Incident Response Plan

Purpose and Scope

This Incident Response Plan is maintained in accordance with the HIPAA Security Rule, 45 CFR §164.308(a)(6), which requires covered entities and business associates to implement policies and procedures to address security incidents, and with the HIPAA Breach Notification Rule, 45 CFR §164.400–414, which governs the notification requirements following the discovery of a breach of unsecured protected health information (PHI).

This plan applies to all security incidents that affect or may affect electronic PHI (ePHI) stored, processed, or transmitted by Ax Hill Tecnologia da Informação LTDA under the Klinity platform. It also applies to incidents affecting the underlying AWS infrastructure operated on behalf of Klinity.

Definition of a security incident: for the purposes of this plan, a security incident is any attempted or successful unauthorized access, use, disclosure, modification, or destruction of ePHI, or interference with system operations.

Incident Classification

Incidents are classified into two categories:

• Confirmed breach: unauthorized acquisition, access, use, or disclosure of unsecured ePHI that compromises its security or privacy, unless a specific HIPAA exception applies (45 CFR §164.402).
• Security event (non-breach): a security incident that does not result in unauthorized access to ePHI, or where the probability of compromise is low after risk assessment. Examples include a failed login attempt, a detected intrusion attempt that was blocked, or a misconfiguration with no data exposure.

All security events are documented and investigated. Only confirmed breaches trigger the notification obligations described in this plan.

Response Protocol

Step 1 — Identification

Security incidents may be identified through:

• Automated monitoring alerts from AWS CloudTrail or application logs
• Anomalies detected in audit log patterns
• Reports from affected users or third parties
• Vulnerability disclosures submitted to security@klinity.com

Upon identification, the incident is logged with the date, time, source of discovery, and initial description. A preliminary classification (breach or non-breach) is made.

Step 2 — Containment

Containment begins immediately upon identification:

• Compromised user accounts are suspended via the banned_at mechanism, which blocks all access at the authentication middleware level without requiring token revocation.
• If infrastructure credentials are believed to be compromised, they are rotated immediately in AWS Secrets Manager and IAM.
• Affected systems are isolated at the network level if necessary (e.g., security group modifications in the AWS VPC).
• All containment actions are documented in real time with timestamps.
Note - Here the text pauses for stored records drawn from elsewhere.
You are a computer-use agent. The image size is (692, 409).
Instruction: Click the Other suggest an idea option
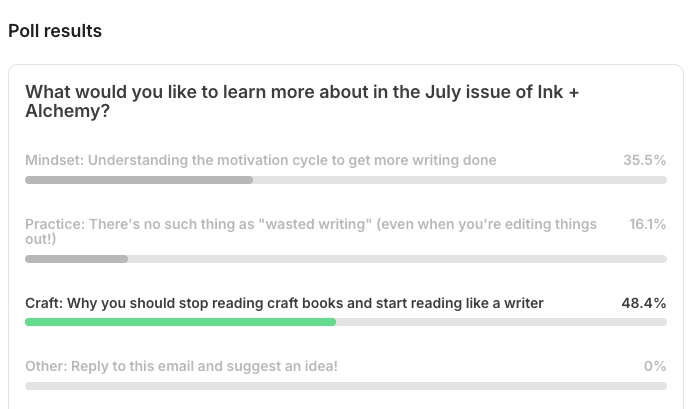181,366
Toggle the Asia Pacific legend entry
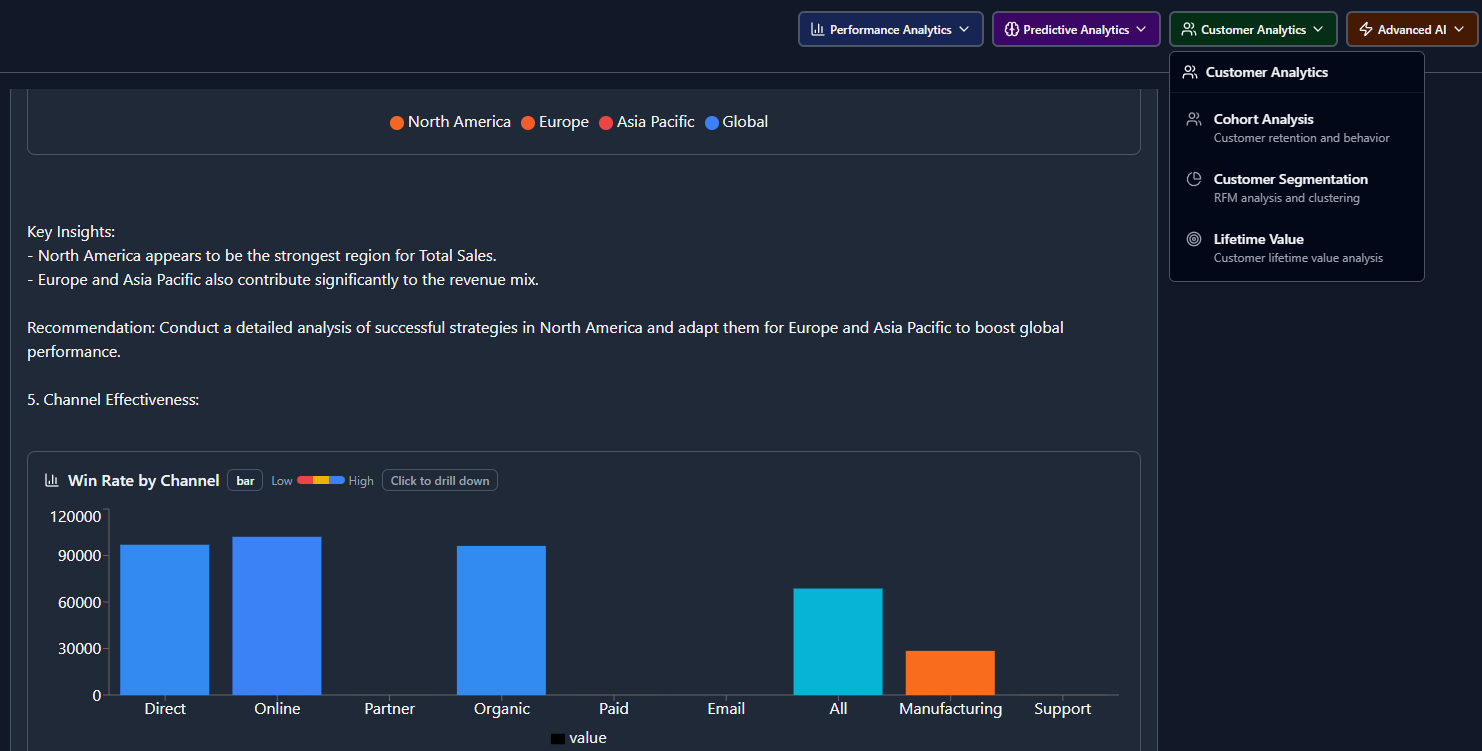The width and height of the screenshot is (1482, 751). [646, 121]
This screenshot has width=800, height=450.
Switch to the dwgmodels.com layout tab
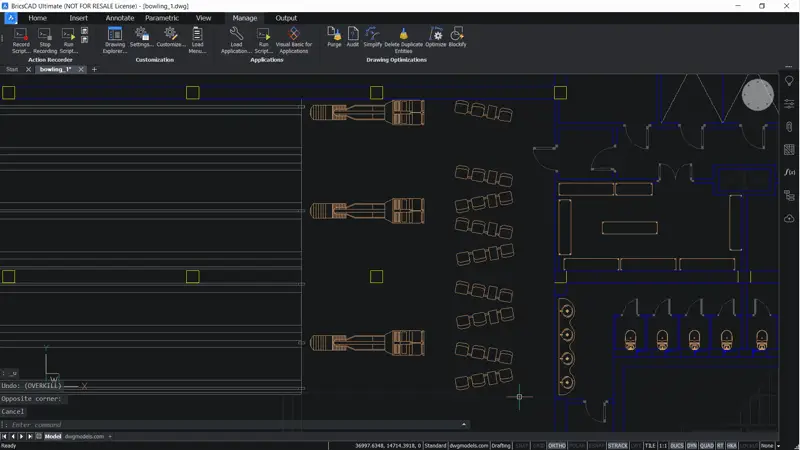(x=84, y=437)
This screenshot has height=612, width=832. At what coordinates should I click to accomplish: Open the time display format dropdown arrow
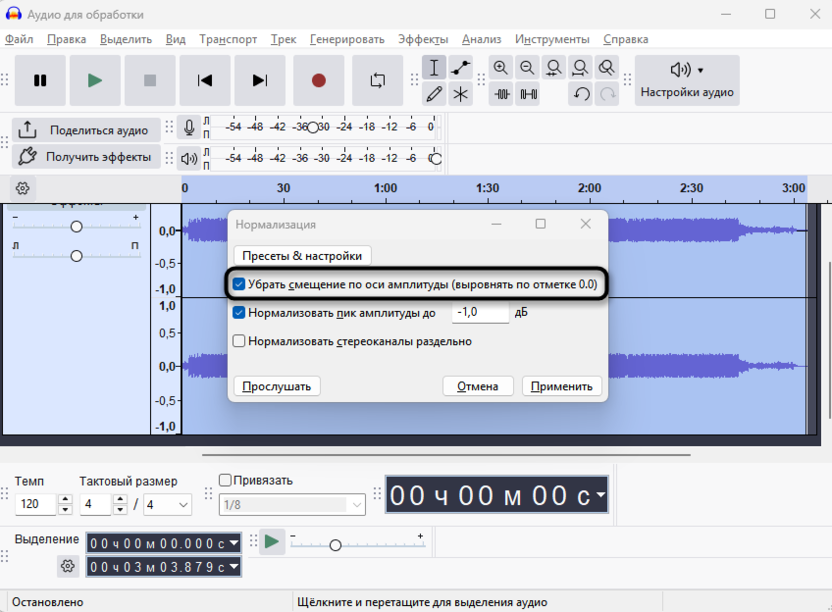(x=599, y=495)
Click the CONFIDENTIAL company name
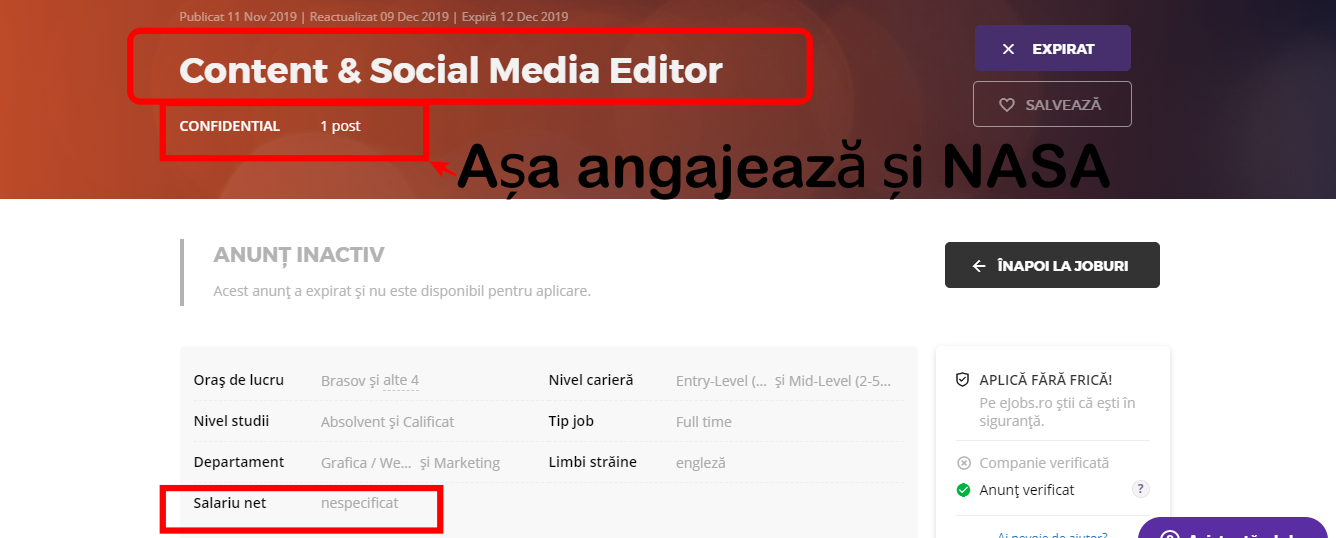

Step 3 — Impact Assessment

Following containment, a full impact assessment is conducted to determine:

• Which ePHI was accessed, used, or disclosed without authorization
• The number of individuals whose ePHI was involved
• Whether the incident qualifies as a breach under 45 CFR §164.402, applying the four-factor risk assessment (nature and extent of ePHI involved; the unauthorized person who used the ePHI; whether ePHI was actually acquired or viewed; the extent to which the risk has been mitigated)
• The root cause and timeline of the incident

The assessment is documented in writing. If the incident is classified as a confirmed breach, Step 4 is initiated.

Step 4 — Notification

For confirmed breaches, notification follows the timelines and requirements below:

• Affected individuals: notified within 60 calendar days of the date of discovery of the breach (45 CFR §164.404). Notification is sent via email (the primary contact on file) and, where applicable, by written notice. The notification includes:
  • A description of what happened, including the date of breach and discovery
  • The types of ePHI involved
  • Steps individuals should take to protect themselves
  • A description of what Klinity is doing to investigate and mitigate the breach
  • Contact information for Klinity's security team
• Brazilian data protection authority (ANPD): notified as required by LGPD Art. 48 within a reasonable timeframe, not to exceed the 72-hour window recommended by the ANPD for high-risk incidents.
• Business associates: AWS and AssemblyAI are notified per the terms of their respective Business Associate Agreements (BAAs) if the incident involves their systems or data processed by them.

Step 5 — Remediation

After the incident is contained and notifications are sent:

• Root causes are identified and technical fixes are implemented and deployed.
• The effectiveness of existing controls is re-evaluated in light of the incident, and the Risk Assessment is updated accordingly.
• Additional preventive controls are implemented where gaps are identified.

Step 6 — Documentation

A complete written record of the incident is maintained, including:

• Date and time of discovery and containment
• Full description of the incident and root cause
• Scope of ePHI involved and individuals affected
• All notifications sent, their dates, and recipients
• Remediation actions taken and their dates
• Lessons learned and policy updates resulting from the incident

Incident documentation is retained for a minimum of six years from the date of creation or last effective date (45 CFR §164.414(b)).

Reporting a Security Concern

To report a suspected vulnerability, security incident, or potential breach, contact the Klinity security team at security@klinity.com. Reports are acknowledged within 24 hours during business days.

Practitioners who believe their account may have been compromised should also change their password immediately via the Klinity login page and contact the security team.

Plan Review

This plan is reviewed at least annually and updated immediately following any confirmed security incident or material change to the platform's architecture, infrastructure, or applicable regulations.